Finché i confini restano aperti, il sistema potrà solo produrre costi materiali ingentissimi, un aggravio di lavoro pazzesco per le forze dell’ordine (ammirevole la serietà, la compostezza, la pazienza di tutti gli operatori che ho incontrato), ma in ultima analisi un’invasione in piena regola. Anche perché le procedure di “exit” danno la sensazione di puntare a svuotare il mare con un cucchiaino. Procedendo a ritroso nel tempo, la mia mattinata è cominciata alle 8.45 in Via Cordusio 4, sede distaccata della Questura, dov’è stato allestito un ufficio per ottenere il passaporto nei casi di urgenza, quando cioè necessità di lavoro o di salute o familiari impongano al cittadino di procurarsi un passaporto valido in un tempo strettissimo (in questo caso, occorre presentarsi con il biglietto aereo e un minimo di pezza d’appoggio, ad esempio una lettera d’incarico del datore di lavoro, ecc).
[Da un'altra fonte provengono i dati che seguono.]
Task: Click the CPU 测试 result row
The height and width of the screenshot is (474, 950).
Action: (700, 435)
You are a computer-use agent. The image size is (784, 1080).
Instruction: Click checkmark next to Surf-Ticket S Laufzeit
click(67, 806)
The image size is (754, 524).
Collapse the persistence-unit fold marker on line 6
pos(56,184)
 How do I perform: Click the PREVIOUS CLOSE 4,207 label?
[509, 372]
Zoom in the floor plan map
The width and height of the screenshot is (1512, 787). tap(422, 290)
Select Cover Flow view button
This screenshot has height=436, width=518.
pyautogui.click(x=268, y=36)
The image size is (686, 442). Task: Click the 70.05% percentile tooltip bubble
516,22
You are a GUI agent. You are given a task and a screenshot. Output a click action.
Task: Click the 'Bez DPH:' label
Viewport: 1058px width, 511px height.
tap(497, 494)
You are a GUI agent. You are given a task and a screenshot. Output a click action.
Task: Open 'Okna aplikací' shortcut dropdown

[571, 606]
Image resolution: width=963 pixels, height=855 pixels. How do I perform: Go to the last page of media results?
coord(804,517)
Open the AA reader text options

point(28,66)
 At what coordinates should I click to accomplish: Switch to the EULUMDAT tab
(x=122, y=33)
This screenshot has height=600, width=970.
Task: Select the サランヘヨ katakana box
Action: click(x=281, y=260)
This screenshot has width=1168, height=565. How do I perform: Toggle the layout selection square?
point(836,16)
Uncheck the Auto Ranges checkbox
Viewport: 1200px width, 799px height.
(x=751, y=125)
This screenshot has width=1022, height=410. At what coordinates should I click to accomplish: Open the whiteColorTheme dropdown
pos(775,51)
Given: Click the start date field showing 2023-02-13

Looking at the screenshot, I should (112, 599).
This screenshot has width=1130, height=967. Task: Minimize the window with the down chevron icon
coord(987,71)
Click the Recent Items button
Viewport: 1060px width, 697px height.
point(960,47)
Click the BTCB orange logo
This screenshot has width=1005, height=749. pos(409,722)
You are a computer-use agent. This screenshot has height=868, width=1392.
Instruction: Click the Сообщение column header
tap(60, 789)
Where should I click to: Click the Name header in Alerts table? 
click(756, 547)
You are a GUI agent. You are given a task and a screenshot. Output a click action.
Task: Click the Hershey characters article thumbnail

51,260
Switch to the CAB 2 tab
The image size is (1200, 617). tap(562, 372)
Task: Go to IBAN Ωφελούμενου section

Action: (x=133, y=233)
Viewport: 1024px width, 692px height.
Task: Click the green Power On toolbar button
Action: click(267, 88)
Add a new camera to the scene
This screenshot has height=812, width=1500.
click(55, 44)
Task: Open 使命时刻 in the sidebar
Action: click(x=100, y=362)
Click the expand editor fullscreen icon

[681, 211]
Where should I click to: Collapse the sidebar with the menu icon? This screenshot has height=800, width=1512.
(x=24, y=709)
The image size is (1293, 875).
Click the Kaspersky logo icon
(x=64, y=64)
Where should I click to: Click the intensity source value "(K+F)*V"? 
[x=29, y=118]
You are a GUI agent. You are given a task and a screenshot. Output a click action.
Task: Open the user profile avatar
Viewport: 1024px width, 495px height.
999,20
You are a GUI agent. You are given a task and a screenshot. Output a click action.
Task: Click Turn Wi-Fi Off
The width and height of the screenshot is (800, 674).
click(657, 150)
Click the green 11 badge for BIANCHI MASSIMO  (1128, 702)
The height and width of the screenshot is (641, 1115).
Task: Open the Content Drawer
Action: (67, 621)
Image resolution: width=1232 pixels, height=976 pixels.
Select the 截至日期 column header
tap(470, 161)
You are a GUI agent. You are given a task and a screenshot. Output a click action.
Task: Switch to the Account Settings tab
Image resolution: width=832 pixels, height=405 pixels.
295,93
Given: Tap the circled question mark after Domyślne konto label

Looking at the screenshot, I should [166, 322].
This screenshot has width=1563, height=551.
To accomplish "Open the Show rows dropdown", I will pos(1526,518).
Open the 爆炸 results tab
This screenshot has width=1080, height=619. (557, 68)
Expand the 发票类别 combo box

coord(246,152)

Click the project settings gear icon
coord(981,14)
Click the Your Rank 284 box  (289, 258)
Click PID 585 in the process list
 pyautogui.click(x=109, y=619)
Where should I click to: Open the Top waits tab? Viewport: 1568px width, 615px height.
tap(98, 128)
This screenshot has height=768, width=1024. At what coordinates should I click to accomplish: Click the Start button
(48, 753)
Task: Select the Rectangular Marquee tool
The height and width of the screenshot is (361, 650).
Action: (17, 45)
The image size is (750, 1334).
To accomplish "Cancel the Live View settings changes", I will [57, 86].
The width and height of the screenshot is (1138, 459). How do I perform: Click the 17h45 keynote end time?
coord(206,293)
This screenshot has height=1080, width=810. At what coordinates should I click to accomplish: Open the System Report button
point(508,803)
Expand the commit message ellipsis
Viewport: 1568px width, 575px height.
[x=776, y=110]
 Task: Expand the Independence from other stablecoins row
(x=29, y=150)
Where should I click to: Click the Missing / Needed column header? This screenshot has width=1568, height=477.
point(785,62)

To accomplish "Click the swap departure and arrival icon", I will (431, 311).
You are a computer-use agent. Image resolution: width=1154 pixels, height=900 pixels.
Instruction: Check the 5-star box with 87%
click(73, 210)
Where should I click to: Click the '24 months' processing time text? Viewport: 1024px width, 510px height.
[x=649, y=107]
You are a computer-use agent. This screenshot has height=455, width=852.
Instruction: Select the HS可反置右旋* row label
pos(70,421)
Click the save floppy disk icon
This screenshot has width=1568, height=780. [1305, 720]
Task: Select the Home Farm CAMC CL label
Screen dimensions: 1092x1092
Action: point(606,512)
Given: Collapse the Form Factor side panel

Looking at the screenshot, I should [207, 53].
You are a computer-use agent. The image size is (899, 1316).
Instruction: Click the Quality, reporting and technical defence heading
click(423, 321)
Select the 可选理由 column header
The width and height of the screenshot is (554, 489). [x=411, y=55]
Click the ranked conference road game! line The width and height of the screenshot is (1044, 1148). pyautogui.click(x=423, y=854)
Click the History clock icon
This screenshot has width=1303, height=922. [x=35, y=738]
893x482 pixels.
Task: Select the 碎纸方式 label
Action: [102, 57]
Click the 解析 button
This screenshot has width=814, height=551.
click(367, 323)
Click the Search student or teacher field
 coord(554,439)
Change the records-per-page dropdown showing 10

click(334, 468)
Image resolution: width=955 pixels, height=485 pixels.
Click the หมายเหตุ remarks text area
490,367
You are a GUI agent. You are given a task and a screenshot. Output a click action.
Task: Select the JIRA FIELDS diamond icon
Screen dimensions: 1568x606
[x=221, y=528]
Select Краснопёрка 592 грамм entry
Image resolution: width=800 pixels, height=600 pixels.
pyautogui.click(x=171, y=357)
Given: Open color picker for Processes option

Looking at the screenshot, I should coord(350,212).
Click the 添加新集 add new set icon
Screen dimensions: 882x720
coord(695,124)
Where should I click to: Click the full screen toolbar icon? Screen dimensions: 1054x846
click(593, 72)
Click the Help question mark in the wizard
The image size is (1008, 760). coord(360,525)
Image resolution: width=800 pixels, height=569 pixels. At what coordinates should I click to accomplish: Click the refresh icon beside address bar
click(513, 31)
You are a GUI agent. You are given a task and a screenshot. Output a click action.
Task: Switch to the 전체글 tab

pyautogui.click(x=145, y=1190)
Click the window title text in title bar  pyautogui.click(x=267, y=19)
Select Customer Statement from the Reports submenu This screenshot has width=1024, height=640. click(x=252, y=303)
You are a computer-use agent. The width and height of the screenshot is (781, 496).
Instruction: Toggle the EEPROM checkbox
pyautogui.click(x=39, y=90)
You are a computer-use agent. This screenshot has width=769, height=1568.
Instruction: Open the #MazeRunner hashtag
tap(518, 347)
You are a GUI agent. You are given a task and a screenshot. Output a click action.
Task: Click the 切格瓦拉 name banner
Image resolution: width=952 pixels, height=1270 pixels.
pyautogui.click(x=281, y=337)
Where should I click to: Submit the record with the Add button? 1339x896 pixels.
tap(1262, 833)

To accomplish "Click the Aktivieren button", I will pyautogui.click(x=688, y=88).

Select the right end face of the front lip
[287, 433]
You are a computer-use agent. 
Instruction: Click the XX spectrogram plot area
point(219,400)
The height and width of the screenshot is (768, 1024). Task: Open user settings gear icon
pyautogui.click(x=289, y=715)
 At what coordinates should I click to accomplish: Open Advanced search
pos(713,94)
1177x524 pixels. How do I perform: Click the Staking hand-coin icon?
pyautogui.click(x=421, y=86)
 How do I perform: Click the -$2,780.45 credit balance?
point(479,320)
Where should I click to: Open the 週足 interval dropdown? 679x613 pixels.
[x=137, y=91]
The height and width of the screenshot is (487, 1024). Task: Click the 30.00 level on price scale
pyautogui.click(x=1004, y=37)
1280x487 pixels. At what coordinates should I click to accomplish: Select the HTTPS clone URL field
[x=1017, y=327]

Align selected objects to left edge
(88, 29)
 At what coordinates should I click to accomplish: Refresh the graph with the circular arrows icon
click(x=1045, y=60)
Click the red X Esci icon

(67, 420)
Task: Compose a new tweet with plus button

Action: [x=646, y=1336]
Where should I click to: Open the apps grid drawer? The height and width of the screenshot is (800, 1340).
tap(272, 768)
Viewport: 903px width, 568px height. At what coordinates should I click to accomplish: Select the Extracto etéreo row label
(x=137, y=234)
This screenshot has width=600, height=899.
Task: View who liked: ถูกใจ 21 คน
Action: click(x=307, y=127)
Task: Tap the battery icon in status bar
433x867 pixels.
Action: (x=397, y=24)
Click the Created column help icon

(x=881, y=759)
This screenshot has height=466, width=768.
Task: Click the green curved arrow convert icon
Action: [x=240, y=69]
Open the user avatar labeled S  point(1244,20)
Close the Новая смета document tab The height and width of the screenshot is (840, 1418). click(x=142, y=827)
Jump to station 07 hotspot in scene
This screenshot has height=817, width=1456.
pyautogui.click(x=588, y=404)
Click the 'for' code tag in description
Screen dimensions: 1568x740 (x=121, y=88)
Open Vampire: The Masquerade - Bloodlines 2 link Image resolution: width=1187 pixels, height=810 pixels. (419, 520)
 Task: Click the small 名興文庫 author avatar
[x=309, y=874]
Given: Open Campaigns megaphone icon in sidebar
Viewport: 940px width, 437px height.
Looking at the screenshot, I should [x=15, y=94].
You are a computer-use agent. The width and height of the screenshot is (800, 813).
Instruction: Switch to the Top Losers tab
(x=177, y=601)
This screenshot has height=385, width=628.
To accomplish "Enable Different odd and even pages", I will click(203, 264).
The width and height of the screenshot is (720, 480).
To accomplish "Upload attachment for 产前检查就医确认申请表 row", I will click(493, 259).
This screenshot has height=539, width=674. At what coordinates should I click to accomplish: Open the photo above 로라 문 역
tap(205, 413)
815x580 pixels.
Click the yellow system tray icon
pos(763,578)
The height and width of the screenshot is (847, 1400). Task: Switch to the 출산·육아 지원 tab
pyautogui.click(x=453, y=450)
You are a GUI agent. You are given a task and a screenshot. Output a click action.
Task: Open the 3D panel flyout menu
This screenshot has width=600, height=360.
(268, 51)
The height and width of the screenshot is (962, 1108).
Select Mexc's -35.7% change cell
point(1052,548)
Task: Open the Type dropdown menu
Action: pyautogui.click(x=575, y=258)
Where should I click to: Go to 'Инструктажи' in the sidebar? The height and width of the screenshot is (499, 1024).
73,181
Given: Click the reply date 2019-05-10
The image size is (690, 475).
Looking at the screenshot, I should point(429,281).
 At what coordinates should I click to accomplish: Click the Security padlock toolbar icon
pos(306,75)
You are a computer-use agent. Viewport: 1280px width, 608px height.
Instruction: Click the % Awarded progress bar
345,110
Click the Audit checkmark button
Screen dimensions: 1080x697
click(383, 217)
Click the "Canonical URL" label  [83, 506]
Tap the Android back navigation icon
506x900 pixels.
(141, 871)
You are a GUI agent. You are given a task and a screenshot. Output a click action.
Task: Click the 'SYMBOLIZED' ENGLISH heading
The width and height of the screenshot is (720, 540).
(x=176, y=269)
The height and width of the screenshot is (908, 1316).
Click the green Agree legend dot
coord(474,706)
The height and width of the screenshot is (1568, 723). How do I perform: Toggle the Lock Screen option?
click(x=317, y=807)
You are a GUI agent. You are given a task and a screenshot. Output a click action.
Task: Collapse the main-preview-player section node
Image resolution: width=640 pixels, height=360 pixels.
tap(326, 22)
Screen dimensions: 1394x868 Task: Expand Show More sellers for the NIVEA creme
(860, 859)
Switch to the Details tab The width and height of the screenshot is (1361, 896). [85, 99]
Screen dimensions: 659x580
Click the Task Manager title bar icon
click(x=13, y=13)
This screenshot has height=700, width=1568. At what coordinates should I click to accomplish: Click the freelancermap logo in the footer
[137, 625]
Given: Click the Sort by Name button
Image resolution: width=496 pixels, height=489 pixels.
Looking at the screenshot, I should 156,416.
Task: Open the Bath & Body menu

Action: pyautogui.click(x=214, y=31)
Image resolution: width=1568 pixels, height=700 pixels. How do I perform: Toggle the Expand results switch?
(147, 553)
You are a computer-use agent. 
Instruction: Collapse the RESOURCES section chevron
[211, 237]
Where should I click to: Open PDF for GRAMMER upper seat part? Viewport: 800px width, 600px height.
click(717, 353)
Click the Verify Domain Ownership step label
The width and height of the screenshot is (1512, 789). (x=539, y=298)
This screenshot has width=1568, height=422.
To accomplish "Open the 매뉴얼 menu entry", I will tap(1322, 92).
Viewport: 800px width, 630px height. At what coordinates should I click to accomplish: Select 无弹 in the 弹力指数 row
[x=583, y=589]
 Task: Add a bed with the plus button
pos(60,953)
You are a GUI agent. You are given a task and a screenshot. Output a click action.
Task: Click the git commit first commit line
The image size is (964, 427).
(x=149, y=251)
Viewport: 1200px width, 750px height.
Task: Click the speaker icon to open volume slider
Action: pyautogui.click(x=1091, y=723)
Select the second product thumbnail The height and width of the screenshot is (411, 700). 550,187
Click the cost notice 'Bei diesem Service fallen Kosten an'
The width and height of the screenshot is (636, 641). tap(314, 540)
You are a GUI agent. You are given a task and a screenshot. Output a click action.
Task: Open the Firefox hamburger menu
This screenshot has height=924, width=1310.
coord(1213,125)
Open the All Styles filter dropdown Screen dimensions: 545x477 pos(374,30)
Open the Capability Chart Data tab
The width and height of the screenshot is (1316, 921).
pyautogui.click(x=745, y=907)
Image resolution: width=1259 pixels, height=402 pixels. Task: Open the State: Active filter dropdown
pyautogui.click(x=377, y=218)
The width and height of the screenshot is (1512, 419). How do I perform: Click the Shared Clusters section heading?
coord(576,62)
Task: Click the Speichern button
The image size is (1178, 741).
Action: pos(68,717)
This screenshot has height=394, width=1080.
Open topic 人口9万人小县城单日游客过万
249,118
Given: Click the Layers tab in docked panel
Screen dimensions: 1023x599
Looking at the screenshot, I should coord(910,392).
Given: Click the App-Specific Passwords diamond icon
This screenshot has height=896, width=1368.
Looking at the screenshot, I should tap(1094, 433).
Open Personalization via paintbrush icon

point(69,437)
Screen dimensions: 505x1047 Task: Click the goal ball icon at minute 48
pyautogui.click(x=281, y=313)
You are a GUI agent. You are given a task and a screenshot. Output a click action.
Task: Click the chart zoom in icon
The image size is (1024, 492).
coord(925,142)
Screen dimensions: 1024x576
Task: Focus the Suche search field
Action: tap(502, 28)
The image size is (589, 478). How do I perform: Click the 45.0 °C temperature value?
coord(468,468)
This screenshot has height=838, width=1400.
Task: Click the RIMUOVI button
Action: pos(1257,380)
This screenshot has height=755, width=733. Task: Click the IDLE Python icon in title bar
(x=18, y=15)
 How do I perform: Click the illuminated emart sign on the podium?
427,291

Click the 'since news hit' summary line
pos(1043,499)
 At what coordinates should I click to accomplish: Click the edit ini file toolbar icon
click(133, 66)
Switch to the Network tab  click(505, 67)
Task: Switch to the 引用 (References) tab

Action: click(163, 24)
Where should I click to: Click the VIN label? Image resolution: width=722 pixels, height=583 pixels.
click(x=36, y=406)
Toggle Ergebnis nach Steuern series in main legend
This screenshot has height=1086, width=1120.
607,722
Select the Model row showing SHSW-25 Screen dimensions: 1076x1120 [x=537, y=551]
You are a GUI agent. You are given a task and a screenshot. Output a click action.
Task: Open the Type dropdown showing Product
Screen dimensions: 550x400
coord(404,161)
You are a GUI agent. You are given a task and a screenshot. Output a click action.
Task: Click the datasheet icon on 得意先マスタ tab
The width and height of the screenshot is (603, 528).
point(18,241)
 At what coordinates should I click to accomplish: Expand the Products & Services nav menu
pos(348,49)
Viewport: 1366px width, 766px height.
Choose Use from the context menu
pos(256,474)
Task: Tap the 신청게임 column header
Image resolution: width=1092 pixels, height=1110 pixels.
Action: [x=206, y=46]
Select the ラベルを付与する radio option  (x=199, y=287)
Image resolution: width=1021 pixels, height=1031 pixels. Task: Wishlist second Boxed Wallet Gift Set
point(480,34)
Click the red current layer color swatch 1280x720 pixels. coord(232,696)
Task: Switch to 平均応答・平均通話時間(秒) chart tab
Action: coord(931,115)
Altrimenti, resta valido il canale ordinario degli appuntamenti di prenotazione online presso i commissariati di zona. La scorsa estate- mi raccontano cittadini e agenti- è stata un inferno. Tra luglio e agosto, dalle 7 di mattina in poi, valanghe di persone si accampavano lungo via Cordusio per attese inenarrabili. Ora la situazione è decisamente più tranquilla, ma resta comunque un carico di lavoro assai ingente per decine di agenti e anche un consumo di tempo non irrilevante per i cittadini. I quali - almeno - hanno però la piccola soddisfazione di poter andar via con il documento in mano, stampato e nuovo di zecca. Quest’estate, erano 250 al giorno quelli che uscivano con il documento. Ora la struttura ne stampa comunque tantissimi (tra ordinarietà e urgenza), ma in un clima meno arroventato, in tutti i sensi.

BUROCRAZIA PADRONA
E tuttavia, per i poliziotti che lavorano qui e sono sottratti al lavoro in strada, così come per i cittadini che pagano le tasse, le ragioni per incazzarsi - diciamolo chiaramente - ci sono tutte. Per quale ragione è così complicata l’attività di verifica che deve essere svolta interrogando le varie banche dati pubbliche (Procura, Tribunale, Agenzia delle Entrate, e anche un’altra Questura nel caso in cui il cittadino risieda in un diverso comune)? Perché le banche dati delle diverse amministrazioni dello Stato non si parlano tra loro, cioè non sono totalmente e automaticamente collegate, e occorre che la Questura che rilascerà il passaporto invii una richiesta mail (tramite pec) agli altri soggetti? Solita storia: lo Stato, attraverso le sue articolazioni, in teoria dispone già di tutte le informazioni necessarie, ma è complicato recuperarle e assemblarle.

Ripensando ai lunghi anni in cui abbiamo sentito parlare di transizione digitale e di mitici progetti di digitalizzazione della Pubblica Amministrazione, salgono alla bocca parole irriferibili. Resta anche da capire come mai la legge vigente (del 1967) imponga che sia solo il personale di polizia a dover gestire tutto l’iter del rilascio del passaporto. Il che è comprensibile per le verifiche più delicate: ma non si capisce perché la parte burocratica non possa essere svolta da un ente civile. Né (lo ripeto ancora) perché in un’era digitale si debbano tuttora vedere montagne di carte (quelle che troverete illustrate in una delle foto). Sappiate però che questa ingiusta odissea non riguarda solo noi cittadini. Sulla stessa barca ci sono pure gli agenti di polizia, gravati da una mole di lavoro pazzesca. E in qualche caso insensata.